If I owed the apartment,  I'd install gas. If I was renting and intended moving in the short to medium term, I might consider electrical heating.


----------



## SDMXTWO (10 Sep 2019)

Has anyone looked at infrared heating panels, seem to be 100% energy efficent. What I'm trying to find out is why one infrared panel brand is more expensive than another of the same wattage. At the moment looking at Klarstein Wonderwall range where a 1200w is 220€. So is you had one of those in a number of rooms and used them on and off as required surely they would be more efficient than oil/gas.


----------



## Leo (12 Sep 2019)

SDMXTWO said:


> used them on and off as required surely they would be more efficient than oil/gas.



As per SparkRite's point above, don't confuse efficiency with cost effectiveness. All forms of electric heat will be close to 100% efficient, but that's not to say they will be the cheapest. 

The SEAI produce regular reports comparing domestic heating fuel costs.

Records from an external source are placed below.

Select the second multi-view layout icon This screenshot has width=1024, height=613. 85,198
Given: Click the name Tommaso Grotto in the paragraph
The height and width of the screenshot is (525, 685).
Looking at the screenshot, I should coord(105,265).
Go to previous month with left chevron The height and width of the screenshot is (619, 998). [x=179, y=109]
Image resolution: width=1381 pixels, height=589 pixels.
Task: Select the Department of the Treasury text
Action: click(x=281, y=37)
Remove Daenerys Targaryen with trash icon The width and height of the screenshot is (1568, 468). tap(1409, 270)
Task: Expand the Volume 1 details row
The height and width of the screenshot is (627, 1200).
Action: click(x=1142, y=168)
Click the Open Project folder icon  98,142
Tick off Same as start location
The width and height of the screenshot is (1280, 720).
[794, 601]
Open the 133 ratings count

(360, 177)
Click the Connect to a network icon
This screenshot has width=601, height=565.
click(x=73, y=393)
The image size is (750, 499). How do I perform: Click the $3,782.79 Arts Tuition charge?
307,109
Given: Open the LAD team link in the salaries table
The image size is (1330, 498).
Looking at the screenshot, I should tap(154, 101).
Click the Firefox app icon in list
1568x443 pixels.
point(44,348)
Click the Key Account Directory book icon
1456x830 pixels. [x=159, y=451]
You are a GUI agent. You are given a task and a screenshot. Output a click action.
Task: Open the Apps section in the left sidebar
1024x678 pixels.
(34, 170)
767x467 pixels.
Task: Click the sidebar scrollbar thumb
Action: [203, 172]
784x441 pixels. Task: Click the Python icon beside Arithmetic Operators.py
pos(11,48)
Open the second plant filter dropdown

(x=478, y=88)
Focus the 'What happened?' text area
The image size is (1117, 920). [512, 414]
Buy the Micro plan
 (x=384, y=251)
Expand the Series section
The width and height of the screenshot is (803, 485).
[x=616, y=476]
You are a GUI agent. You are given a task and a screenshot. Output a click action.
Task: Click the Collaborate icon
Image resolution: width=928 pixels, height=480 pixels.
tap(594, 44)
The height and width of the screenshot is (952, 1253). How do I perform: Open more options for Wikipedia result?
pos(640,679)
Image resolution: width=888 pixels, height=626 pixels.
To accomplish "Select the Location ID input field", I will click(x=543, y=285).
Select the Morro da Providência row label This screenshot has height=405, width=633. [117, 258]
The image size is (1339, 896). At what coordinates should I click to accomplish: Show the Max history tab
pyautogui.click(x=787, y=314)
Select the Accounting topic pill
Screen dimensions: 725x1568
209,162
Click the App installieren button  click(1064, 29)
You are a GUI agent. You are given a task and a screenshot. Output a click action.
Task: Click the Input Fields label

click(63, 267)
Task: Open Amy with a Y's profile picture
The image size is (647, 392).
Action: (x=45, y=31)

Electric heating remains the most expensive per delivered kWh of heat energy. Where it starts to make sense is in super efficient very well insulated homes where the low demand for heat makes oil or gas more expensive.


----------



## SDMXTWO (25 Sep 2019)

Leo said:


> As per SparkRite's point above, don't confuse efficiency with cost effectiveness. All forms of electric heat will be close to 100% efficient, but that's not to say they will be the cheapest.
> 
> The SEAI produce regular reports comparing domestic heating fuel costs. Electric heating remains the most expensive per delivered kWh of heat energy. Where it starts to make sense is in super efficient very well insulated homes *where the low demand for heat makes oil or gas more expensive.*


We have an old 20yr boiler on kerosene with rads which are not very effective. We have an electric shower. But we have no on demand hot water at sink kitchen/bathroom when needed. As there are only 3 in the house oil is not looking at being very efficent. Looking at alternatives that can make life easier, ie. undersink on demand water heater kitch/bathroom with panel heaters in rooms that are actually being used. These can be un plugged and moved to any room as needed.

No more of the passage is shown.